Я усилю охрану поместья. Я знаю, что ты навещала наши деревни и не давала крестьянам забыть, что в поместье по-прежнему есть Минамото. Но теперь я прошу тебя воздержаться от подобных поездок. Ты должна беречь себя и ребенка. Мы готовимся к наступлению, а Тайра сейчас слишком уязвлены и злы — они нанесут удар по единственному, что может меня затронуть
Тебя я видел,
Не зря прошло мгновенье,
Что выпало мне.».
Свиток выскользнул из рук Наоми, но она не обратила внимания. Ее лицо было залито слезами, что текли и текли по щекам, стоило ей только моргнуть. Всхлипнув, она прикусила кожу на запястье, чтобы приглушить рвущиеся изнутри стоны. Такеши был жив, Боги, был жив!.. А Кенджи-сама — мертв…
В голове стояла оглушительная, звенящая пустота. Некоторое время Наоми неподвижно смотрела на стену напротив, не моргая. Если бы она не выучила почерк мужа, то могла бы подумать, что письмо написал не Такеши. Так оно было на него не похоже… Наоми еще сильнее впилась зубами в запястье, краем сознания представив, как выглядит со стороны: заплаканная, жалкая, неподобающим образом сидящая на татами, будто служанка!.. Она подавила очередной всхлип.
Такеши был жив!.. Месяцы прошли с того дня, когда Тайра его забрали. И она ни на минуту не переставала верить. Она не упоминала о нем в прошедшем времени, говорила «когда», а не «если» он вернется. Она не переставала ждать своего мужа, которого успела не слишком хорошо узнать, и вот сейчас она получила от него письмо, и Такеши просит — просит ее! — беречь себя и ребенка.
Он даже не спрашивает, кто у него родился!.. Он говорит, что видел ее, находясь в бреду… Наоми глухо завыла, прокусив кожу на запястье. Какой же бессовестной, неблагодарной дрянью она была, когда посмела разочароваться в своей дочери.
Глава 35. Муж и жена
Утерев с лица чужую кровь, Такеши оглянулся. Его люди бродили вокруг, добивая раненых солдат Тайра. На свежевыпавшем снеге, который им не удалось затоптать во время битвы, алели кровяные потеки. Свет яркого, но по-зимнему холодного солнца нещадно резал глаза и искрился, отражаясь от белой глади земли.
Опустившись на колени и придерживая рукоять катаны культей, Такеши принялся очищать снегом лезвие от крови, пока та не засохла. Если медлить с этим, металл со временем начнет портиться.
— Господин?!
Он посмотрел на взволнованного Яшамару, который стремительно шагал к нему, вот-вот готовясь сорваться на бег. Встретившись с ним взглядом, мужчина осекся, замедлился и склонил голову.
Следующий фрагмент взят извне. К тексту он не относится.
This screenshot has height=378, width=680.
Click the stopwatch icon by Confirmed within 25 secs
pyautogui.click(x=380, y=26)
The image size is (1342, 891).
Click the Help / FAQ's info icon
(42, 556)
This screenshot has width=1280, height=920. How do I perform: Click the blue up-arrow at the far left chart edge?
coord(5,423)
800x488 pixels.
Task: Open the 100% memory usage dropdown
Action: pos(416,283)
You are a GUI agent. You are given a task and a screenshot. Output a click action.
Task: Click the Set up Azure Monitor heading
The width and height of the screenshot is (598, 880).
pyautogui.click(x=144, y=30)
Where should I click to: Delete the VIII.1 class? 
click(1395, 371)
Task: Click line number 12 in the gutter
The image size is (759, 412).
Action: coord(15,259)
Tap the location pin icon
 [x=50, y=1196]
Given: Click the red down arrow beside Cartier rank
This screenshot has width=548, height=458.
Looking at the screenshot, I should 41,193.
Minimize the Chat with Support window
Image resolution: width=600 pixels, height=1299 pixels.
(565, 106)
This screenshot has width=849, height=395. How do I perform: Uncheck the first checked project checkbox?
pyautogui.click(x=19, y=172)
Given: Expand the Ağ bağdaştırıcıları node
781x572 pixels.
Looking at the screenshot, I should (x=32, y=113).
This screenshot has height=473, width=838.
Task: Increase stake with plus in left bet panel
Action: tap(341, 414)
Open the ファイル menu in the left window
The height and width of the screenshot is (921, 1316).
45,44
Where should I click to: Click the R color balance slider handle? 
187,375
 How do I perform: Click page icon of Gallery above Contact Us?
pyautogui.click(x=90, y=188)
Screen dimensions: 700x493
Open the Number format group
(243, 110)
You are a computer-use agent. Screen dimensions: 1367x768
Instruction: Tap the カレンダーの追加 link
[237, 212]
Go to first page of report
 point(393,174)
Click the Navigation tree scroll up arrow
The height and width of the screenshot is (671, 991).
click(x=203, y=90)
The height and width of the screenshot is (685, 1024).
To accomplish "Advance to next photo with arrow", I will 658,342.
— Прошу прощения, Такеши-сама.
Минамото хмыкнул и вернулся к прерванному занятию. Яшамару, очевидно, решил, что он ранен, вот и мчался к нему едва ли не через все поле, на котором развернулась короткая, ожесточенная битва.
В эту вылазку Такеши впервые взял Мамору, и Яшамару буквально разрывался между своим господином и сыном. Но первым кинулся к Такеши, потому что долг перед ним был намного выше долга отца.
А мальчишка оказался хорош. Минамото велел ему держаться себя, и во время битвы тот постоянно был у него на глазах. И, подобно отцу, все норовил стать на пути солдат, что стремились к Такеши.
— Мы закончили, Такеши-сама, — со спины к нему подошел один из воинов. — Живых не осталось.